◆ **本文**:
「まさか10万人を突破するとは思いませんでしたね。映画に出てくるエイリアンなど空想上の生き物や噂から一歩抜け出て、科学的に迫っているのがポイントです。ホームページでエイリアンが存在するかどうかを尋ねるアンケートを実施しているんですが、約94%が信じているんです」(同展広報担当者)
エイリアン展のHPには「エイリアン(地球外生命)はいると思いますか?」という設問に投票するコーナーがあり、21日現在の総投票数1万1678票のうち実に94%が「いる」と答えている。本紙が展示を見終えた来場者をサンプル抽出して確認したところ、そのほとんどが地球外生命の存在を信じるようになっており、急速に“エイリアン信じる派”が勢力を伸ばしている。
昨年12月には民主党の山根隆治議員(60)がUFO(未確認飛行物体)についての質問主意書を提出し、「存在は確認していない」との政府見解を引き出した。その後、国会でにわかにUFO論争が活発になったことは記憶に新しい。テレビ番組でUFOや宇宙人の存在について肯定派と否定派に分けて論争させる企画があるが、いまは確実に肯定派に追い風が吹いている状況だ。

◆ **記述問題 1**: エイリアン展の記事によると、21日現在のホームページでの総投票数は何票ですか。
◆ **記述問題 2**: エイリアン展の記事が、"エイリアン信じる派"が急速に勢力を伸ばしていると述べる根拠を説明してください。
◆ **記述問題 3**: エイリアン展の記事を、最後の文の続きから書き進めてください。
これらの行は、エイリアン展の記事とは別の出典から取られたものです。

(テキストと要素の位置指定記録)
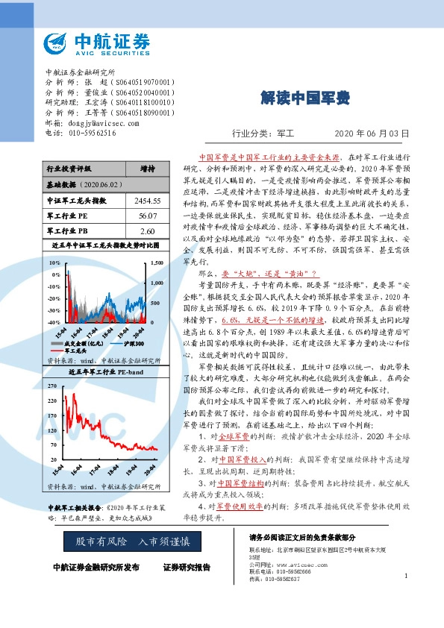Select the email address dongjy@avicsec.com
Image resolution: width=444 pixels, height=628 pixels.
tap(99, 122)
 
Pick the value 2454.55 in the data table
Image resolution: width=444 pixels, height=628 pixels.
tap(147, 201)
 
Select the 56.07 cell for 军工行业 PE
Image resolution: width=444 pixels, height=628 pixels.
tap(147, 216)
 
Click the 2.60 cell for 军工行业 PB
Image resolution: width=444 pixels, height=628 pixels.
tap(147, 231)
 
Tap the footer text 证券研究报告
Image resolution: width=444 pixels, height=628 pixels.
tap(187, 568)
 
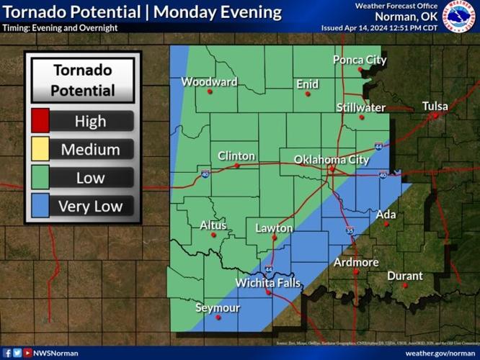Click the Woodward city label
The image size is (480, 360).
209,81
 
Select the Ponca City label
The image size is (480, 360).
360,60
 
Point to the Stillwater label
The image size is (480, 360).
361,107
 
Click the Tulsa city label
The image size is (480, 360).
435,106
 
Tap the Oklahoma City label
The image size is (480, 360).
332,159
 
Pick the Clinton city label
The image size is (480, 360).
236,156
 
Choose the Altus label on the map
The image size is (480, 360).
213,225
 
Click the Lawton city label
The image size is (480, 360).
275,228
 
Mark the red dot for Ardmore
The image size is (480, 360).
355,271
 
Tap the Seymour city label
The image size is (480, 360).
218,307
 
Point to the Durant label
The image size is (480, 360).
405,276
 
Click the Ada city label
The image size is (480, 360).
386,214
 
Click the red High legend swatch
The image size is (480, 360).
39,121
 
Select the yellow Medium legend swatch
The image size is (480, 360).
39,150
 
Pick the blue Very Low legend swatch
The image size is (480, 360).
39,207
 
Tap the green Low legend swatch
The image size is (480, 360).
39,178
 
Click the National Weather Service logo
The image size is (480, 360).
458,16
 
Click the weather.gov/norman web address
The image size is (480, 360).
440,353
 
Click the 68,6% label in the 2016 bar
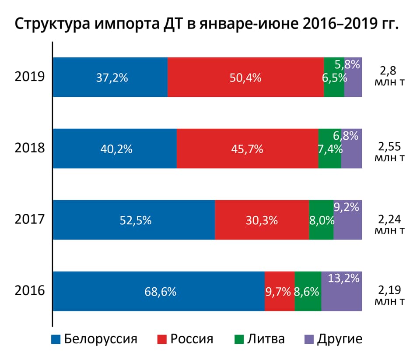(160, 292)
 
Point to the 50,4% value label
(246, 78)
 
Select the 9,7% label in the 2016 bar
(278, 292)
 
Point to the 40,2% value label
(117, 149)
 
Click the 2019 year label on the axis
(30, 77)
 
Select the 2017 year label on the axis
(30, 219)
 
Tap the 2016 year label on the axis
(30, 291)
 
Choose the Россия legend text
(192, 339)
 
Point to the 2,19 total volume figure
(388, 289)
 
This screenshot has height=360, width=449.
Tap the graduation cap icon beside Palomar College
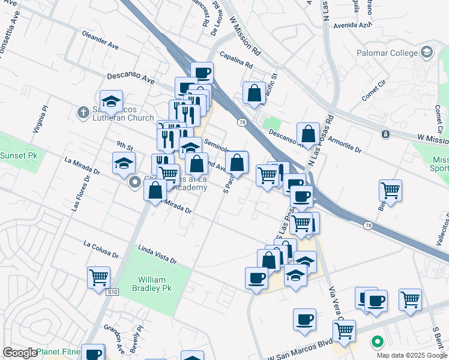pos(427,52)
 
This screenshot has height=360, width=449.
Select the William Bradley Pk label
pos(155,284)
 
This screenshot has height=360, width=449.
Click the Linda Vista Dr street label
pos(157,257)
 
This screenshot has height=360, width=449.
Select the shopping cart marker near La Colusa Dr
pos(98,278)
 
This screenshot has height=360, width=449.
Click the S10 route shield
pos(112,293)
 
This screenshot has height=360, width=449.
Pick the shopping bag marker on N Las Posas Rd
pos(308,134)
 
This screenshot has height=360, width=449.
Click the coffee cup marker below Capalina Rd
pos(202,73)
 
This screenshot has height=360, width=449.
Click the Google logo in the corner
pos(19,353)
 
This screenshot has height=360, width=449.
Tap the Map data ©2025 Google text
pos(412,355)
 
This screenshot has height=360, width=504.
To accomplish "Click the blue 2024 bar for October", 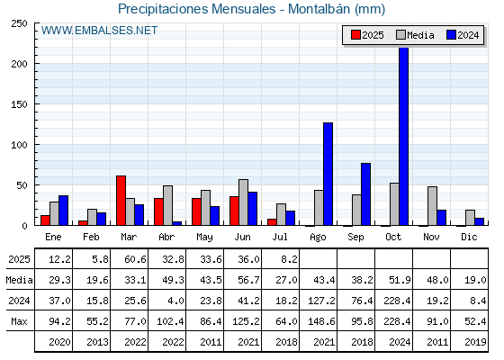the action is coord(404,136).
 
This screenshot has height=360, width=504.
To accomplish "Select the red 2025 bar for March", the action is coord(121,201).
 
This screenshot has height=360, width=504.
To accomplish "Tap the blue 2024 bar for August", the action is coord(328,174).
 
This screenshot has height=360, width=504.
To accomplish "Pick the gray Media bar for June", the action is coord(243,202).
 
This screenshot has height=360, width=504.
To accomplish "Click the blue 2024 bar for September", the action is coord(365,194).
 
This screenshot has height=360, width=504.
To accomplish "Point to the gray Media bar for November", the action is coord(432,206).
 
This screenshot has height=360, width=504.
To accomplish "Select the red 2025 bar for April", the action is coord(158,212).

◆ **最終解答 1**: 1万1678票です。

◆ **最終解答 2**: 本紙が展示を見終えた来場者をサンプル抽出して確認したところ、そのほとんどが地球外生命の存在を信じるようになっていたからです。

◆ **最終解答 3**:
UFO研究家として知られる矢追純一氏も同展を訪れており、展示内容に満足げだったという。
同展では宇宙にアプローチする前に、地球上の過酷な環境下でひっそりと生きる不気味な生物を標本スタイルでみせる。深海や高温、氷点下、乾燥地帯などで環境にあわせて進化した生物のグロテスクな姿や、驚異の生態を、館内を巡回している学芸員が詳しく説明。宇宙の果ての想像を絶する環境で生きるエイリアンらの姿を連想させる。
深海魚コーナーは、少ないエサを取りこぼさないよう大きな口を開けたまま泳ぐゴックンウナギや、タコとイカに進化する手前の吸血イカなど気色悪さ満点。生き抜くために長い年月をかけ進化した姿が、映画や漫画などで見た宇宙人やエイリアンと似ているのには驚かされた。
前出の広報担当者は「あまりに科学的根拠に乏しかったため、科学者が地球外生命について話すことは長らくタブーとされてきました。それがここ数年、生物学や惑星科学の研究が進み、さまざまなことを言えるようになってきたんです。地球にでさえ人間を殺す濃度の約3000倍の放射能を浴びても生き続けるバクテリアがひっそりと生きていて、一方では太陽系にとどまらない天文学的な数の惑星が存在する。地球にだけしか生命が存在しないと言い切れるでしょうか」と話す。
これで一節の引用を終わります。